Answer: No. The standard that the Commission articulated for assessing the materiality of a cybersecurity incident under Item 1.05 of Form 8-K is set forth in the adopting release for the rule and is reiterated in Question 104B.05. Further, as the Commission noted in the adopting release for Item 1.05 of Form 8-K, when assessing the materiality of cybersecurity incidents, registrants “should take into consideration all relevant facts and circumstances, which may involve consideration of both quantitative and qualitative factors” including, for example, “consider[ing] both the immediate fallout and any longer term effects on its operations, finances, brand perception, customer relationships, and so on, as part of its materiality analysis.” Cybersecurity Risk Management, Strategy, Governance, and Incident Disclosure, Release Nos. 33-11216; 34-97989 (July 26, 2023) [88 FR 51896, 51917 (Aug. 4, 2023)]. Under the facts described in this question, such consideration also may include an assessment of the subsequent availability of, or increase in cost to the registrant of, insurance policies that cover cybersecurity incidents. [June 24, 2024]

Question 104B.08

Question: A registrant experiences a cybersecurity incident involving a ransomware attack. Is the size of the ransomware payment, by itself, determinative as to whether the cybersecurity incident is material? For example, would a ransomware payment that is small in size necessarily make the related cybersecurity incident immaterial?

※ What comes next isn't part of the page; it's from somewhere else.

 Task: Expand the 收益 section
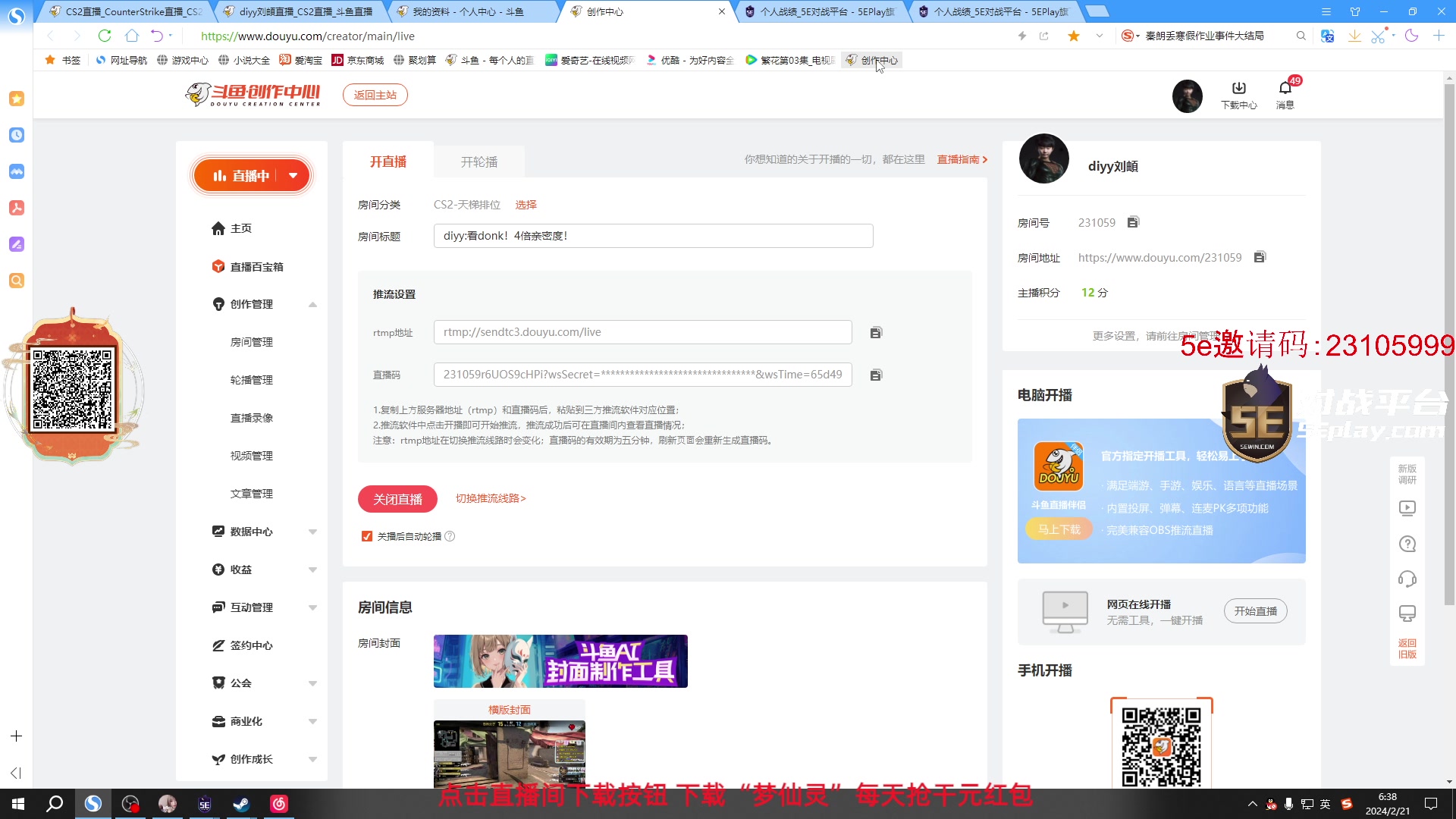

Answer: No. The standard that the Commission articulated for assessing the materiality of a cybersecurity incident under Item 1.05 of Form 8-K is set forth in the adopting release for the rule and reiterated in Question 104B.05. Under that standard, the size of any ransomware payment demanded or made is only one of the facts and circumstances that registrants should consider in making its materiality determination regarding the cybersecurity incident. Further, in the adopting release for Item 1.05 of Form 8-K, the Commission declined “to use a quantifiable trigger for Item 1.05 because some cybersecurity incidents may be material yet not cross a particular financial threshold.”

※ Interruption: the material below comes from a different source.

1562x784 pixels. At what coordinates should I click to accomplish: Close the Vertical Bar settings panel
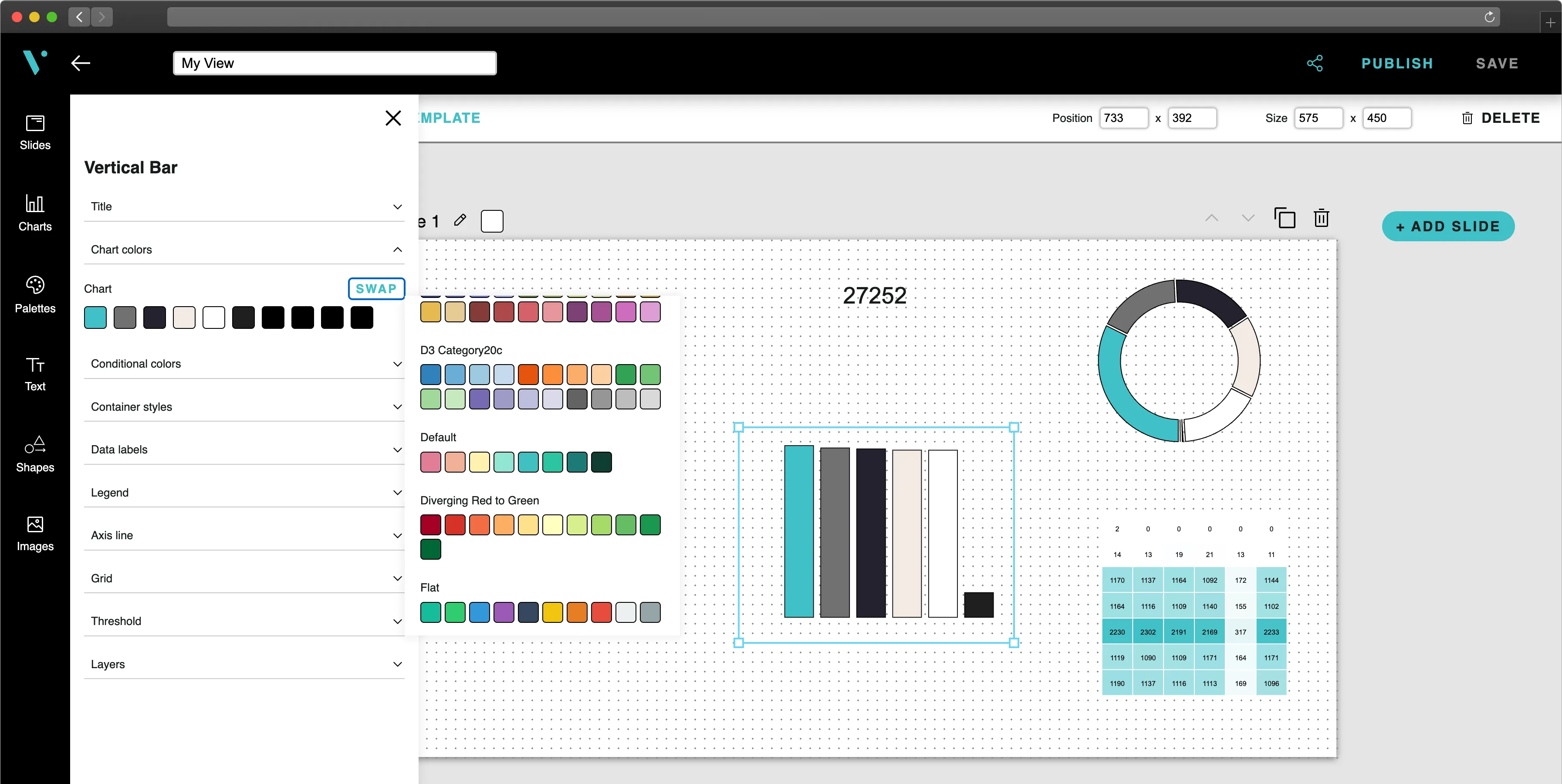point(393,118)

Any ransomware payment made is only one of the various potential impacts of a cybersecurity incident that a registrant should consider under Item 1.05. As the Commission further stated in Item 1.05’s adopting release:

“[T]he material impact of an incident may encompass a range of harms, some quantitative and others qualitative. A lack of quantifiable harm does not necessarily mean an incident is not material. For example, an incident that results in significant reputational harm to a registrant . . . may not cross a particular quantitative threshold, but it should nonetheless be reported if the reputational harm is material.”

Cybersecurity Risk Management, Strategy, Governance, and Incident Disclosure, Release Nos. 33-11216; 34-97989 (July 26, 2023) [88 FR 51896, 51906 (Aug. 4, 2023)]. [June 24, 2024]

Question 104B.09

Question: A registrant experiences a series of cybersecurity incidents involving ransomware attacks over time, either by a single threat actor or by multiple threat actors. The registrant determines that each incident, individually, is immaterial. Is disclosure of those cybersecurity incidents nonetheless required pursuant to Item 1.05 of Form 8-K?

Answer: Disclosure of those cybersecurity incidents may, depending on the particular facts and circumstances, be required pursuant to Item 1.05 of Form 8-K. In these circumstances, the registrant should consider whether any of those incidents were related, and if so, determine whether those related incidents, collectively, were material. The definition of “cybersecurity incident” under Item 106(a) of Regulation S-K (which, as noted in Instruction 3 to Item 1.05, is the definition that applies to Item 1.05 of Form 8-K) includes “a series of related unauthorized occurrences.” In the adopting release for Item 1.05, the Commission noted:

“[W]hen a company finds that it has been materially affected by what may appear as a series of related cyber intrusions, Item 1.05 may be triggered even if the material impact or reasonably likely material impact could be parceled among the multiple intrusions to render each by itself immaterial. One example was provided in the Proposing Release: the same malicious actor engages in a number of smaller but continuous cyberattacks related in time and form against the same company and collectively, they are either quantitatively or qualitatively material. Another example is a series of related attacks from multiple actors exploiting the same vulnerability and collectively impeding the company’s business materially.”

Cybersecurity Risk Management, Strategy, Governance, and Incident Disclosure, Release Nos. 33-11216; 34-97989 (July 26, 2023) [88 FR 51896, 51910 (Aug. 4, 2023)]. [June 24, 2024]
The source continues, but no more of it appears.